■ What is needed
Print out the entire listing verbatim.

■ Provided entries
━━━━

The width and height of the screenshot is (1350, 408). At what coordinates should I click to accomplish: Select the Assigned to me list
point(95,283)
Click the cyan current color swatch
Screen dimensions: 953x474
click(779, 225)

━━━━

■ Output below
The width and height of the screenshot is (1350, 408). At what coordinates should I click to accomplish: Select the Assigned to me list
point(95,283)
Click the cyan current color swatch
Screen dimensions: 953x474
click(779, 225)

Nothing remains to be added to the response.